You will want to read the first two chapters of Daphene Koller's "Probabilistic Graphical Models: Principles and techniques" to see a very sophisticated means of using and applying network-based models. By the end of the MCS program you will be building and appyling probabilistic graphical models to solve a wide range of problems.

Although a network formulation describes the connectivity of the various components that make up a system, it does not normally specify the behavior of the components nor the complete nature of the "signals" that are being communicated over that network. We'll spend the following years of the MCS program discussing these matters in depth. Suffice to say that there are two broad categories of behavior associated with a system that we would like to model using a network configuration. These are continuous system behavior and discrete event system behavior. Discrete event systems are familiar to systems engineers but unlikely to be familiar — in those terms — to students or practitioners outside that discipline. Therefore we hope to introduce you their description in Edward D. Lazowska's "Quantitative System Performance: Computer system analysis using queueing network models".
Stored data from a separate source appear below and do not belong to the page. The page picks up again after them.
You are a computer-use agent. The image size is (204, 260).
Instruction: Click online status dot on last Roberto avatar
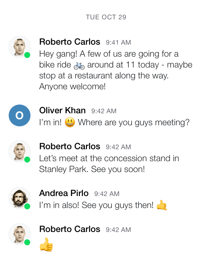(x=27, y=242)
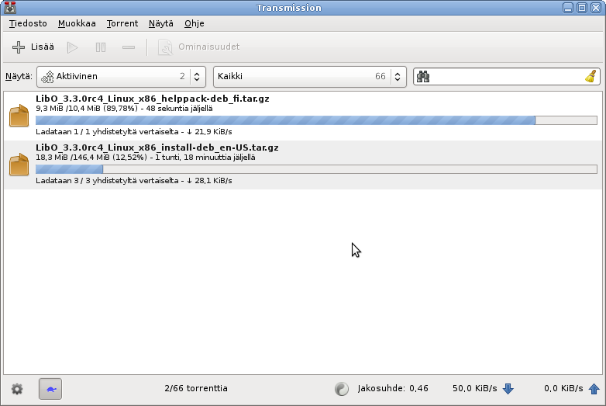Screen dimensions: 606x406
Task: Open Ominaisuudet properties button
Action: [x=199, y=47]
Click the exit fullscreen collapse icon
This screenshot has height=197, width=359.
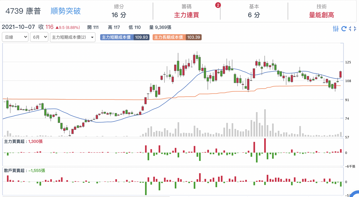[x=353, y=28]
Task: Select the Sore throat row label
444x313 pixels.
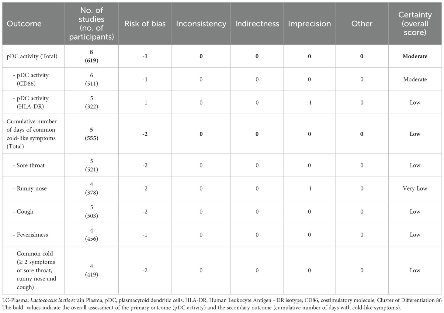Action: coord(29,165)
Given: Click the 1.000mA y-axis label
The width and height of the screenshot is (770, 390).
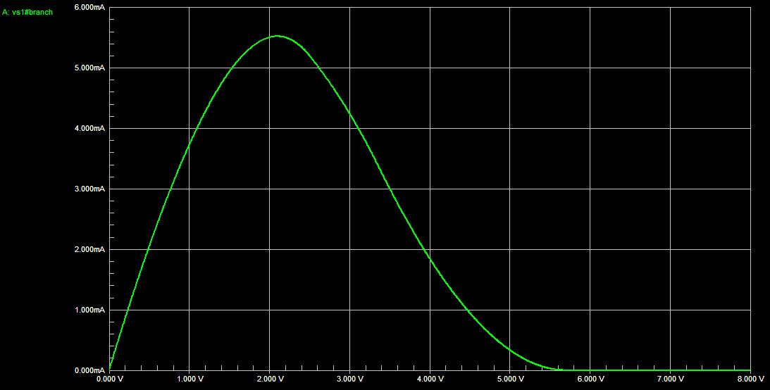Looking at the screenshot, I should (x=89, y=310).
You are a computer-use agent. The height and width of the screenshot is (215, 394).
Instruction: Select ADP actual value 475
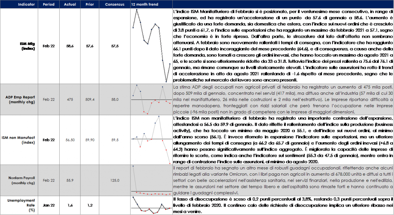[70, 99]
Of note is the fact that there is no one modeling technique, either structurally or behaviorally, that will serve to model any and all of the systems that you are likely to encounter over the course of a working lifetime. We will spend no small amount of time discussing many of the alternatives from strictly mathematical formulations to graphical (pictorial) representations, to representations that depend heavily on numerical methods, and to those where our only recourse is a qualitative description.